1.产时干预
1)指导产妇进食易消化流质饮食或半流质饮食,不宜过饱。2)根据产妇具体情况,排除胎膜早破、异常阴道出血等情况,鼓励产妇适当活动,采取舒适卧位。3)第一产程,严密观察子宫收缩、胎心及产程进展情况,保证孕妇保持规律有效的宫缩。如每10min至少要有3次子宫收缩,每次宫缩至少持续30s左右。为防止产程延长及过度体力消耗,避免子宫收缩乏力,要保证产妇休息和睡眠。一旦出现子宫收缩乏力,及时报告医生,可给予5%葡萄糖注射液500ml,内加2.5U的缩宫素缓慢静滴。专人观察,从8滴/min开始,根据子宫收缩情况,以8的倍数逐渐调节,达到40滴/min为止。同时密切关注胎心情况。为防止产妇过于疲乏,适时使用镇静剂,缩短产程。宫颈质硬而厚时,给予地西泮针10mg缓慢静脉注射。初产妇可选择在宫口开大3cm时用药,经产妇可选择宫口开大2cm时用药。一方面可松弛宫颈平滑肌,另一方面地西泮镇静、催眠的作用可让产妇休息,从而加速产程进展[4]。4)第二产程,耐心指导产妇正确使用腹压,防止胎儿娩出过快,合理把握会阴切开术的适应证及切开时机,保护会阴,防止软产道损伤。胎儿娩出后,迅速给予缩宫素针20U静注,促进子宫收缩减少出血。同时在产妇臀下放置聚血器,准确收集阴道出血。5)第三产程,胎盘娩出后,立即给予产妇腹部按摩,促进子宫收缩具体,减少胎盘剥离面出血。产后,首先全面检查软产道,子宫颈裂伤者,阴道拉钩暴露彻底,予以缝合。发现阴道血肿,如血肿直径<2cm,用可吸收线8字缝合止血。
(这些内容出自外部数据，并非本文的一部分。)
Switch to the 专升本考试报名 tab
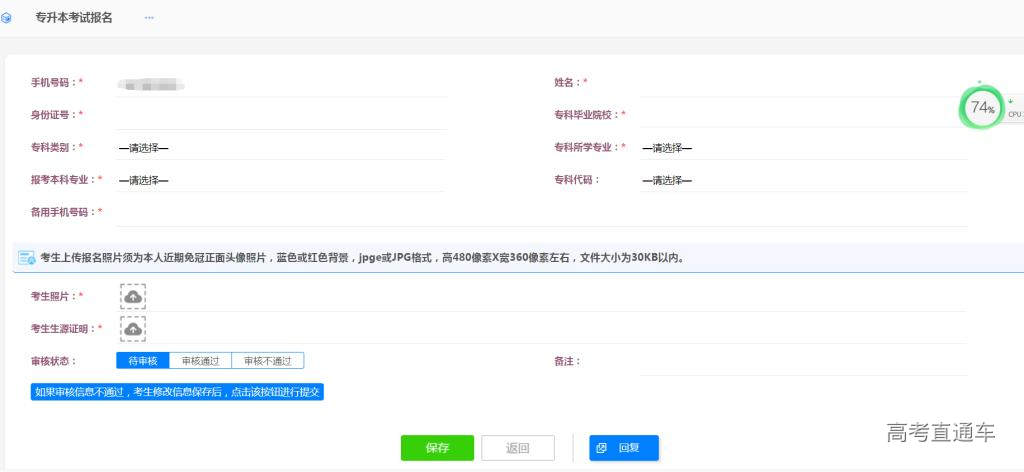The image size is (1024, 472). 74,18
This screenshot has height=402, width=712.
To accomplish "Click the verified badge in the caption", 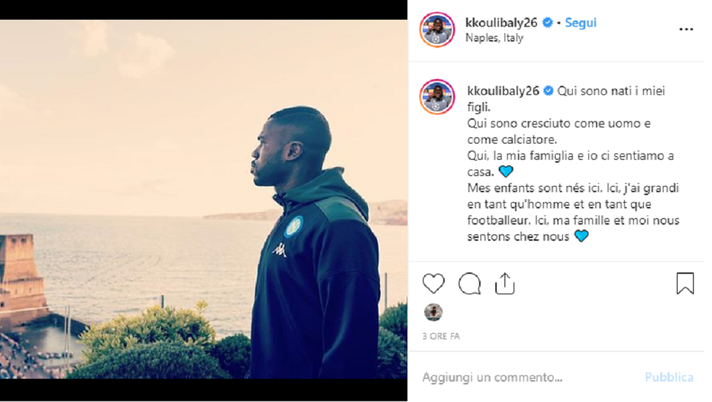I will tap(548, 91).
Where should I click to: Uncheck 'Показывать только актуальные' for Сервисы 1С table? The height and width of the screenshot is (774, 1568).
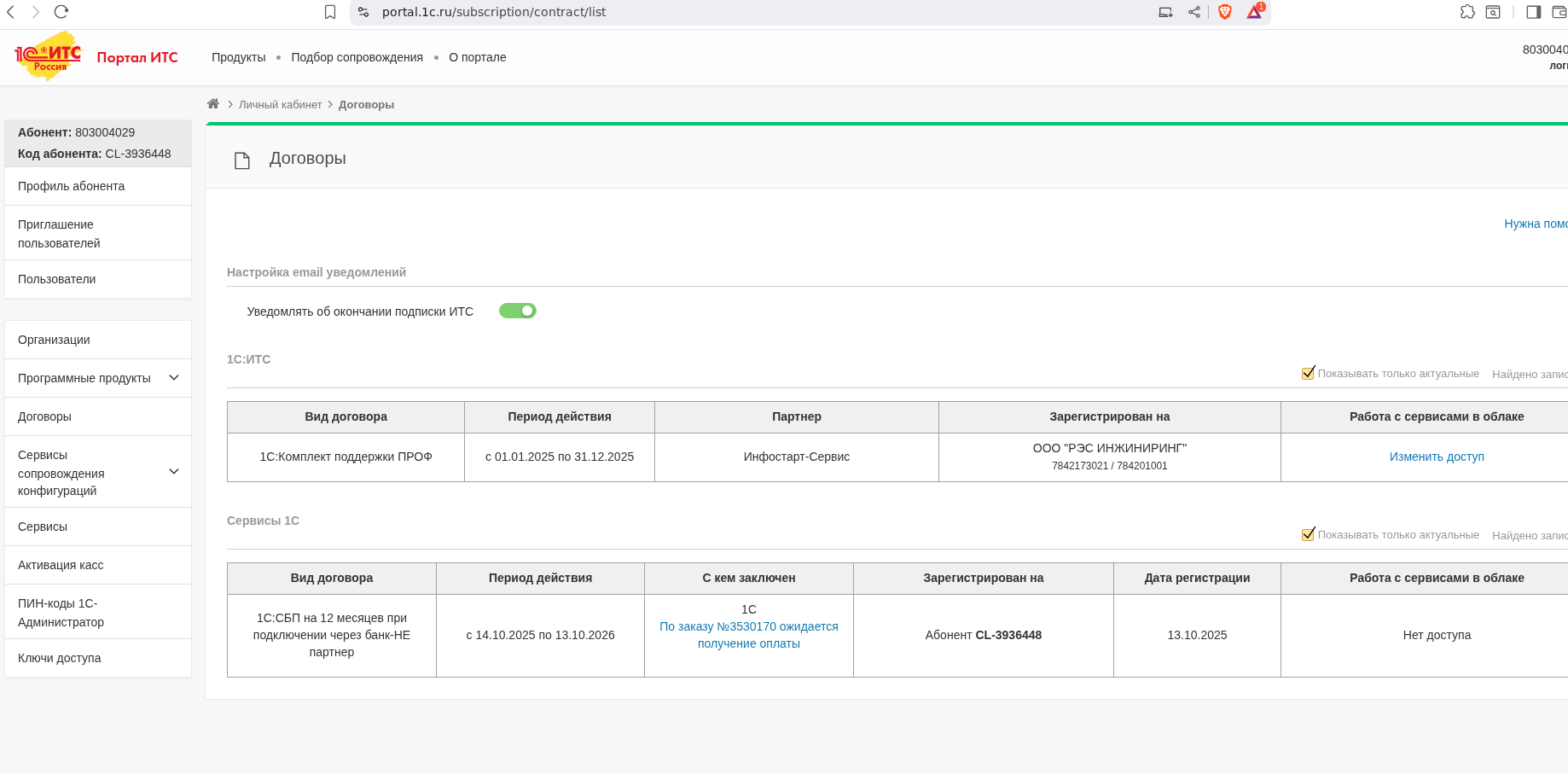1308,534
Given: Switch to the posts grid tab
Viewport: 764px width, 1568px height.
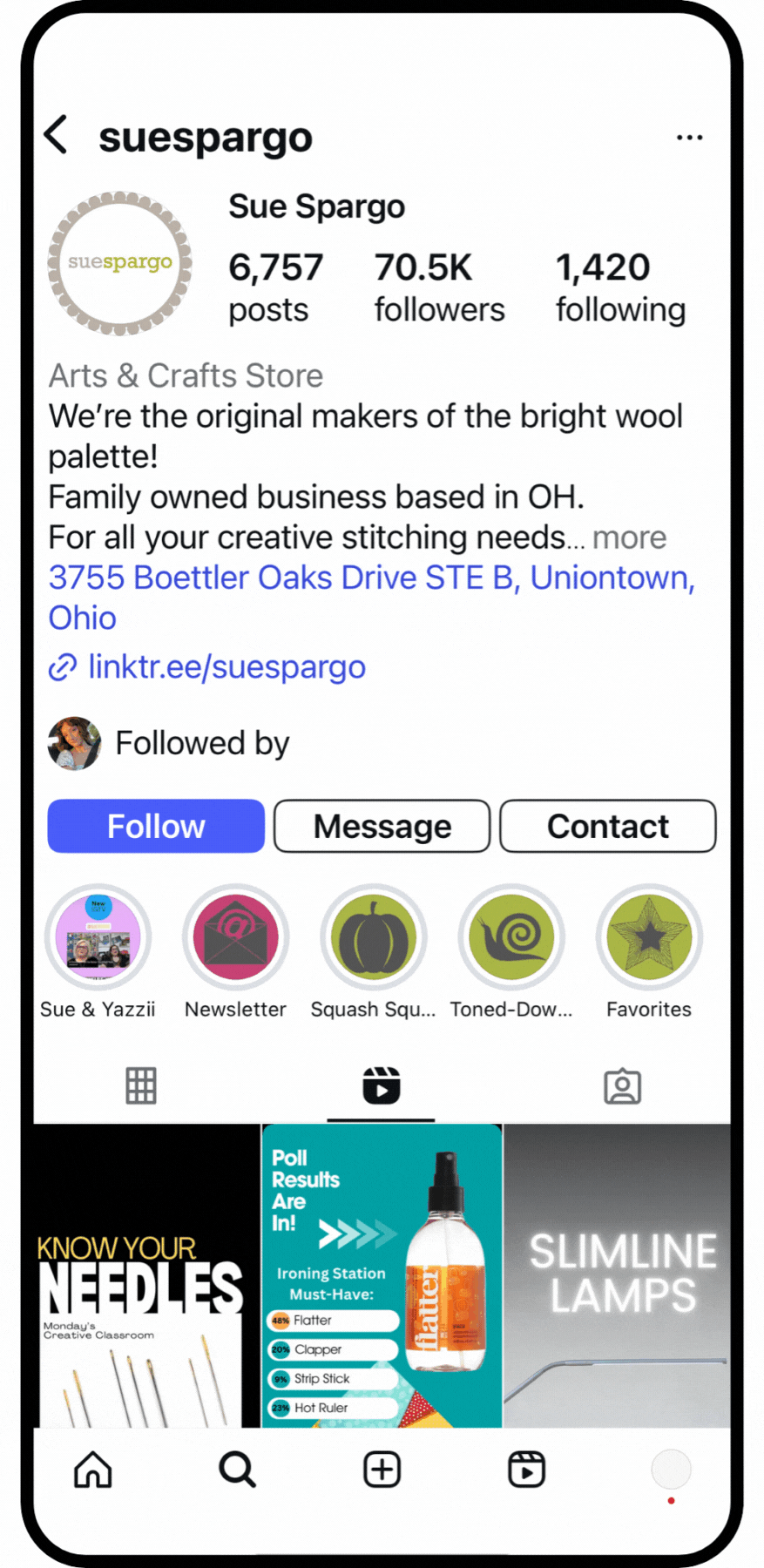Looking at the screenshot, I should [x=140, y=1085].
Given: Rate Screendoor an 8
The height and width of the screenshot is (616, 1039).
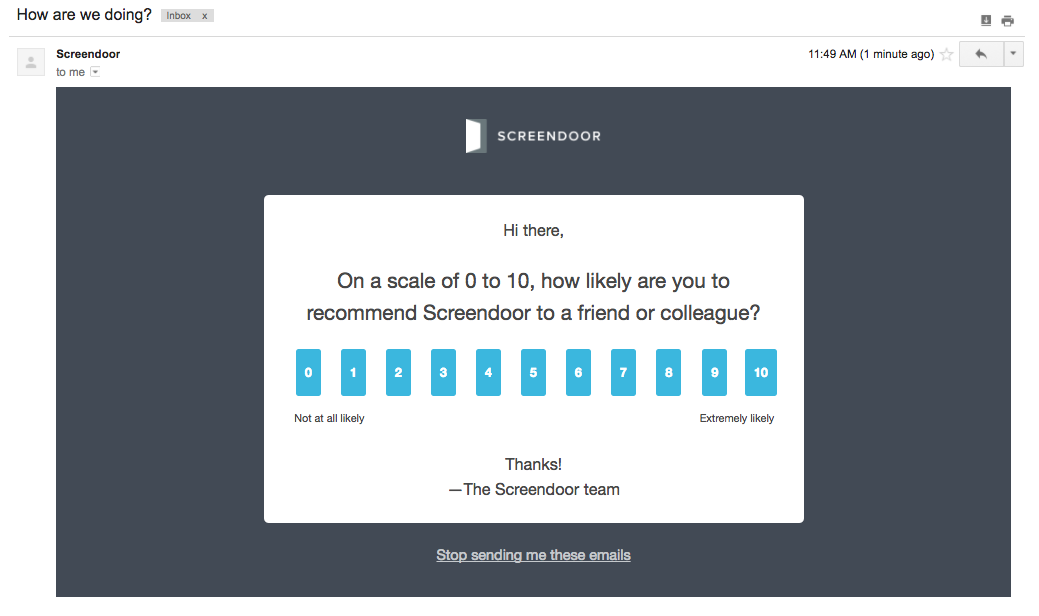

血肿>2cm,必须切开血肿,清除血块,看清活动性出血部位,止血后,缝合,再用纱布压迫止血。阴道裂伤处及阴道侧切处缝合,应在切口顶端上0.5cm处缝合,防止回缩的血管漏缝出血。如有活动性出血,先进行血管结扎,然后局部行8字缝合止血。切口逐层缝合中,避免死腔。6)产后2h在产房密切观察,密切关注患者子宫收缩情况及阴道出血情况。观察子宫软硬度、宫底高度、膀胱充盈度、阴道出血量和颜色[5]。定期检测产妇生命体征。每30min按摩腹部,观察子宫是否收缩具体,如硬球。按摩腹部促进宫腔内积血及时排出,从而子宫收缩,促进子宫内胎盘剥离面血窦闭合,减少出血量。胎儿处置完毕后,抱至产妇处,协助早喂奶。新生儿有效吸吮,反射性引起子宫收缩,促进宫腔内积血的排出。注意产妇保暖,分娩后被羊水、汗液浸湿衣服的产妇,协助更换舒适衣服,及时更换会阴垫,保持臀下干燥,舒适,盖好被服。如有膀胱充盈,督促协助产妇及时排空膀胱,避免憋尿,以免充盈的膀胱影响子宫收缩,引起产后出血。7)密切观察阴道出血,准确计算出血量,常用容积法与称重法相结合[6]。胎儿娩出后,迅速在产妇臀下放聚血器,胎盘娩出后,检查胎盘、胎膜是否完整。同时按摩产妇腹部,测量胎盘娩出前后阴道出血量。进行阴道裂伤缝合前,为方便操作,取下产妇臀下聚血器,垫上无菌会阴垫。操作完毕,更换无菌会阴垫。将被血液浸湿的敷料、会阴垫称重,与未用的同样敷料、会阴垫重量相减所得结果的重量除以血液密度换算出实际出血量。表1二组阴道分娩产后出血发生率比较(例,%)组别n产后出血常规护理组9317(18.3)干预护理组935(5.4)*注:二组比较*P<0.05。
2.二组产妇产后出血情况比较
常规组93例产妇,发生产后出血17例,占18.3%。干预组93例产妇,发生产后出血5例,占5.4%。见表1。二组出血量情况统计比较。结果显示,二组产妇产后出血量比较差异有统计学意义(P<0.05)。
3.讨论
本资料显示,干预组出血率,明显低于对照组。实施护理干预能够有效降低自然分娩产后出血。产力、产道、胎儿及精神心理因素是决定分娩的四大因素。适时对产妇予以心理干预,使产妇理解分娩的生理过程,减轻对分娩过程的恐惧,能以坚定的信念、平和的心态面对分娩过程[7]。产前干预,及时筛查出高危产妇,积极预防。产时干预,严密观察和正确处理产程是最为关键的,观察护理和处理好各个产程,把握好产程时限,有异常情况及时报告医生,积极有效地处理,尽可能缩短产程,避免子宫收缩乏力,减少产后出血。产后及时缝合软产道的裂伤,有效止血是关键,减少软产道出血。产后2h严密观察子宫收缩情况和阴道出血情况,定时按摩腹部,观察有无肛门坠胀感,定时测量生命体征,准确估计出血量,及时纠正失血。综上所述,通过对阴道分娩的产妇实施护理干预,有效预防产后出血,并明显降低产后出血率,确保产妇安全。